Working with Xarray

Xarray is an evolution of rasterio and is inspired by libraries like pandas to work with raster datasets. It is particularly suited for working with multi-dimensional time-series raster datasets. It also integrates tightly with dask that allows one to scale raster data processing using parallel computing.

rioxarray is an extension of xarray that makes it easy to work with geospatial rasters. You can install the rioxarray package from the conda-forge channel.

This notebook shows how we can replicate the analysis from the Working with RasterIO exercise and also covers raster data visualization using matplotlib.

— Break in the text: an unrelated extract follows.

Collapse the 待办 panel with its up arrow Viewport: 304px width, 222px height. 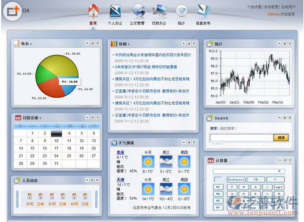point(87,43)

XArray and rioxarray Basics

We start by reading a single SRTM tile containing elevation values.

In [18]:
import os
data_pkg_path = 'data'
srtm_dir = 'srtm'
filename = 'N28E087.hgt'
path = os.path.join(data_pkg_path, srtm_dir, filename)

By convention, rioxarray is imported as rxr

In [2]:
import rioxarray as rxr

The open_rasterio() method is able to read any data source supported by rasterio library.

In [4]:
rds = rxr.open_rasterio(path)

The result is a xarray.DataArray object.

In [20]:
type(rds)
Out[20]:
xarray.core.dataarray.DataArray

You can access the pixel values using the values property which returns the array’s data as a numpy array.

In [85]:
rds.values
Out[85]:
array([[[5217., 5211., 5208., ..., 5097., 5098., 5089.],
        [5206., 5201., 5200., ..., 5080., 5075., 5069.],
        [5199., 5194., 5191., ..., 5063., 5055., 5048.],
        ...,
        [5347., 5345., 5343., ..., 5747., 5750., 5757.],
        [5338., 5338., 5336., ..., 5737., 5740., 5747.],
        [5332., 5331., 5332., ..., 5734., 5736., 5744.]]], dtype=float32)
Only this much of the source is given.